◆ Provided text ◆
While not an appealing prospect to think about, planning for an individual’s medical care in the event they are unable to make their own medical decisions is vitally important to ensure not only quality end-of-life care but also to protect any assets within their estate. Most people only think about this during the long term care planning process when an individual is nearing the end of their lives, or if they are slowly progressing on a terminal illness. However, it is an important consideration for all individuals regardless of health or age, as unexpected life events, accidents, and sudden illness can befall us at any time.
For most people, the complicated and confusing process of creating medical directives and appointing a medical advocate is too much to handle on their own. Our expert attorneys at The Law Office of Sean J. Nichols work with individuals and their families every day to set up medical directives and medical power of attorney for a person. If you or a loved one needs assistance with this process, please contact us today to find out how we can formulate a medical directive that works best for your situation.
Reasons for Medical Directives
Medical directives, also known as advance directives, are a set of instructions and plans put in place to handle unfortunate debilitating medical situations that may occur. People set up these directives for several reasons, mainly to ensure they receive their desired level of care under certain circumstances, and also to designate a particular individual to make medical decisions on their behalf. Medical directives cover situations such as whether or not to keep the individual on life support under certain circumstances such as a coma, brain injury or other head injuries that prevent them from being able to make their own healthcare decisions.

◆ Things to do ◆
**A)** Answer these questions from the medical directives text, one per line:
(i) What other name does the text give for medical directives?
(ii) Whose expert attorneys help individuals and families set up medical directives and medical power of attorney?
(iii) During what process do most people first think about planning for medical care?
**B)** How would you extend the medical directives text, picking up after its last sentence?
The lines that come next aren't needed for anything here.

◆ Given data ◆
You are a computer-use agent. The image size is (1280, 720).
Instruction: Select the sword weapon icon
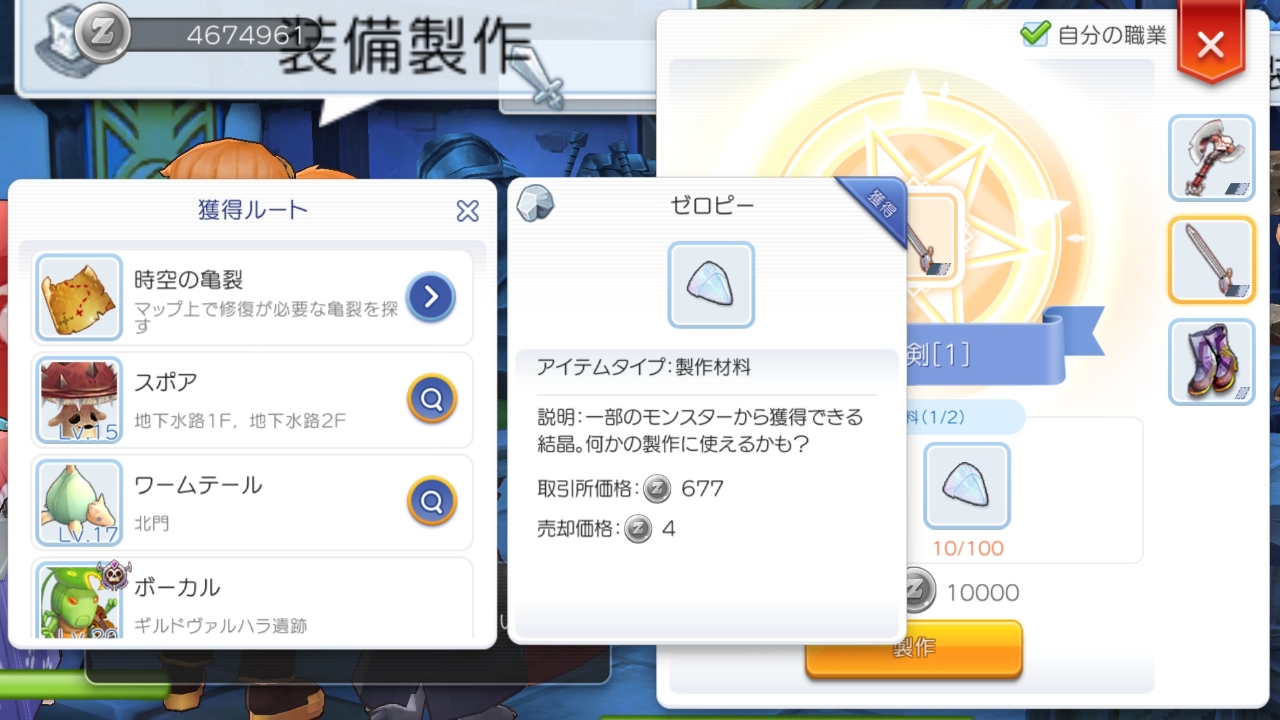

◆ Replies ◆
**A)**
(i) Advance directives
(ii) The attorneys at The Law Office of Sean J. Nichols
(iii) The long term care planning process

**B)**
In Michigan, individuals who are appointed to make medical decisions for another person are called patient advocates. The official legal basis for a patient advocate comes from MCL 700.5506 (2), which clearly defines the role:
“an individual who is named in a patient advocate designation to exercise powers concerning care, custody, and medical or mental health treatment decisions is known as a patient advocate…”
Also known as medical advocates, these individuals are granted the medical power of attorney, which gives them the ability to make medical decisions on a person’s behalf if they become incapacitated or are otherwise unable to do so themselves. Patient advocates range from volunteers and family members all the way to professional patient advocates who have made careers out of assisting families with protecting the best medical interests of their loved ones. An attorney specializing in elder law can assist in the selection of a patient advocate and ensure that the medical directives are formulated correctly and in the individuals best interest.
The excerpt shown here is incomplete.